====== Records shown ======

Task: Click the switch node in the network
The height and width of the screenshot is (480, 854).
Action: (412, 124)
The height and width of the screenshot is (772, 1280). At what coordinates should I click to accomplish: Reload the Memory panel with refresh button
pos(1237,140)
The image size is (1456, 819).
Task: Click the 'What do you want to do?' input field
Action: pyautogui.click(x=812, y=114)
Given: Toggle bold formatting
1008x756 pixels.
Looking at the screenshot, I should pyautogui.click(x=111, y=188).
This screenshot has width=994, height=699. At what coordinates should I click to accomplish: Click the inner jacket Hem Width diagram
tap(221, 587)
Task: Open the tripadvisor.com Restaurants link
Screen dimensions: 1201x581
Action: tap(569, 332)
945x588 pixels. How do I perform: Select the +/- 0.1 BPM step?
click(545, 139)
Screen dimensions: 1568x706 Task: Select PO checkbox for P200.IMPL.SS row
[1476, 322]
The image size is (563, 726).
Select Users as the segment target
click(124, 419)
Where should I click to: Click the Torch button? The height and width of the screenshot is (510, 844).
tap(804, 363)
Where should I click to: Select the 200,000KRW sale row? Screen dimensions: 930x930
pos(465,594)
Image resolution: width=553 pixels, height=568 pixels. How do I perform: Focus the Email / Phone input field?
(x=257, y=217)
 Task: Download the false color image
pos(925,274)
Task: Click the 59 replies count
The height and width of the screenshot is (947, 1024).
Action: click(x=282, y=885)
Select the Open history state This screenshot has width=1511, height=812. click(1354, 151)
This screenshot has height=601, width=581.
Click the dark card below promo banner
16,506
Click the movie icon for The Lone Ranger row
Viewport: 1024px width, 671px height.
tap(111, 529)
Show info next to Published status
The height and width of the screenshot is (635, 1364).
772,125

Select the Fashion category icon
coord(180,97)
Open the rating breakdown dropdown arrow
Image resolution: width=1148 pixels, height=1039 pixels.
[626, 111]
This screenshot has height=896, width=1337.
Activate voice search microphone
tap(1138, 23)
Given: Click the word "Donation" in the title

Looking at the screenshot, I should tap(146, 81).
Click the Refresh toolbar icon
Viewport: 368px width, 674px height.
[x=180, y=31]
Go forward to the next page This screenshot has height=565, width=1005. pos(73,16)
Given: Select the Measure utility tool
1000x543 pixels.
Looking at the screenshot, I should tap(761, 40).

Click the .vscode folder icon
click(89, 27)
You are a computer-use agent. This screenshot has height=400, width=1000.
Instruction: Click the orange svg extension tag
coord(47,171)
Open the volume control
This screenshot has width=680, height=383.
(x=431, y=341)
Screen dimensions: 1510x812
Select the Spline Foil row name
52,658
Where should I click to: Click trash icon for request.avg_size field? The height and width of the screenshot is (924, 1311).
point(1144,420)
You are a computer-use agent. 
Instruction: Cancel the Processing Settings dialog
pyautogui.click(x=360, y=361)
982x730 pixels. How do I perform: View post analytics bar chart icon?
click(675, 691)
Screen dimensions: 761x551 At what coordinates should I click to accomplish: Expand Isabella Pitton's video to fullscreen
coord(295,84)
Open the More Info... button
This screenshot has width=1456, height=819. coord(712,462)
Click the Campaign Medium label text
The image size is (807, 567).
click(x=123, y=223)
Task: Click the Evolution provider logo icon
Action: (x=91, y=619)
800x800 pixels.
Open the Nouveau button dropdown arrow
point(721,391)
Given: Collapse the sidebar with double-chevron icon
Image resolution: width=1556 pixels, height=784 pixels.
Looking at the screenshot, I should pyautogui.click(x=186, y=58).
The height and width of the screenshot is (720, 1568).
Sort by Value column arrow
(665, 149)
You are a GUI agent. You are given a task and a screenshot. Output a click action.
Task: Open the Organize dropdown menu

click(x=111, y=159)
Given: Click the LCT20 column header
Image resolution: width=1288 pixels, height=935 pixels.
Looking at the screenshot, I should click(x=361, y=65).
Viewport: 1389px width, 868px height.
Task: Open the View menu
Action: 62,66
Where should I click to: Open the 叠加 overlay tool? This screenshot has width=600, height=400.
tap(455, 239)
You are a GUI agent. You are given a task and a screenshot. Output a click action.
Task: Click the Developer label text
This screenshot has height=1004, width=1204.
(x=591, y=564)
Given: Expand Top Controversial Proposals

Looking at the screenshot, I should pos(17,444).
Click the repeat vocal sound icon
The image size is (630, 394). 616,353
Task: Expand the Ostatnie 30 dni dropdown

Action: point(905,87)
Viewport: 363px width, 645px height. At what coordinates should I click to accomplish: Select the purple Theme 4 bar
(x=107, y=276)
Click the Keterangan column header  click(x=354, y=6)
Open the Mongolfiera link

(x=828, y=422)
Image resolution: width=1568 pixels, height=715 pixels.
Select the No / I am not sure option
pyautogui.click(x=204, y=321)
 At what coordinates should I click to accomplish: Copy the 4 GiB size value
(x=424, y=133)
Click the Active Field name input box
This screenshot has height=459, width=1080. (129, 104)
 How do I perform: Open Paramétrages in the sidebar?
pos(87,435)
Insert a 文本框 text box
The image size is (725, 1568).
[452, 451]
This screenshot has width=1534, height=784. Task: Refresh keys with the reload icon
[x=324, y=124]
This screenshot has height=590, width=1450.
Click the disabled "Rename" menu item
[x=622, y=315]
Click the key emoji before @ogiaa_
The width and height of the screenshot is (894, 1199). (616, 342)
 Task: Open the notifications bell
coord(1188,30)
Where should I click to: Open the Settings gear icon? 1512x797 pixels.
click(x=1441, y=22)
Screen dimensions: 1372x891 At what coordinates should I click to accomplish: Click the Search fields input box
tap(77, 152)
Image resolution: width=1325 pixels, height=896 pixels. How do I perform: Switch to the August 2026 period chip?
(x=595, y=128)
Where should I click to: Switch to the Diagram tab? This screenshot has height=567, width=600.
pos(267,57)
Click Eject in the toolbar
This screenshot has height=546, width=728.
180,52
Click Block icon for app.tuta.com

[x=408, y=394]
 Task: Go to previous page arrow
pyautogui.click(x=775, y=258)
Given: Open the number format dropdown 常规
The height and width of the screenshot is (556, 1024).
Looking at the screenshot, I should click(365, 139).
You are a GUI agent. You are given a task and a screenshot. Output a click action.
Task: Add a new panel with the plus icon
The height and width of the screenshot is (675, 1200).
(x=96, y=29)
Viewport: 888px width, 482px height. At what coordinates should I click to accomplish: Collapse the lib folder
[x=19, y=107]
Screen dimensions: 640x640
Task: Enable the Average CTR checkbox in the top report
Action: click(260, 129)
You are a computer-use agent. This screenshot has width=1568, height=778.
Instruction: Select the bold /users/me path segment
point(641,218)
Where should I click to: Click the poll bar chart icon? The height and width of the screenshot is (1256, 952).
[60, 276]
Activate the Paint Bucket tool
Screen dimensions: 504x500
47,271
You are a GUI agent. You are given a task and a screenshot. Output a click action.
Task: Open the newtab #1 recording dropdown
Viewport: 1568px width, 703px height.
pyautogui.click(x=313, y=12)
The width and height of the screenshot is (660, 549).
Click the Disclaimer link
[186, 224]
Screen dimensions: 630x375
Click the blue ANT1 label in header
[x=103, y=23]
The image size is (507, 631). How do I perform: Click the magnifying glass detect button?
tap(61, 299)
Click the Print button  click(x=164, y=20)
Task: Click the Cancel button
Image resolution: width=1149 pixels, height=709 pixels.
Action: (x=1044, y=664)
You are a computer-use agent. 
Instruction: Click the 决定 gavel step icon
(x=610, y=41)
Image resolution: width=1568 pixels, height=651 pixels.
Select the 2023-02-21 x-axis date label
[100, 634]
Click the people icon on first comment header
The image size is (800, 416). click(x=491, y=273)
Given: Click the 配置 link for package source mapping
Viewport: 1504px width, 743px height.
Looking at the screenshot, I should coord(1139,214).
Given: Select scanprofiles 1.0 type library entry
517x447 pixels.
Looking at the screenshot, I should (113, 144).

======

Written request => Reproduce word for word the lines of the rows above, from the line containing "Screen dimensions: 1568x706" up to and including the line containing "pos(925,274)".

Task solution =>
Screen dimensions: 1568x706 Task: Select PO checkbox for P200.IMPL.SS row
[1476, 322]
The image size is (563, 726).
Select Users as the segment target
click(124, 419)
Where should I click to: Click the Torch button? The height and width of the screenshot is (510, 844).
tap(804, 363)
Where should I click to: Select the 200,000KRW sale row? Screen dimensions: 930x930
pos(465,594)
Image resolution: width=553 pixels, height=568 pixels. How do I perform: Focus the Email / Phone input field?
(x=257, y=217)
 Task: Download the false color image
pos(925,274)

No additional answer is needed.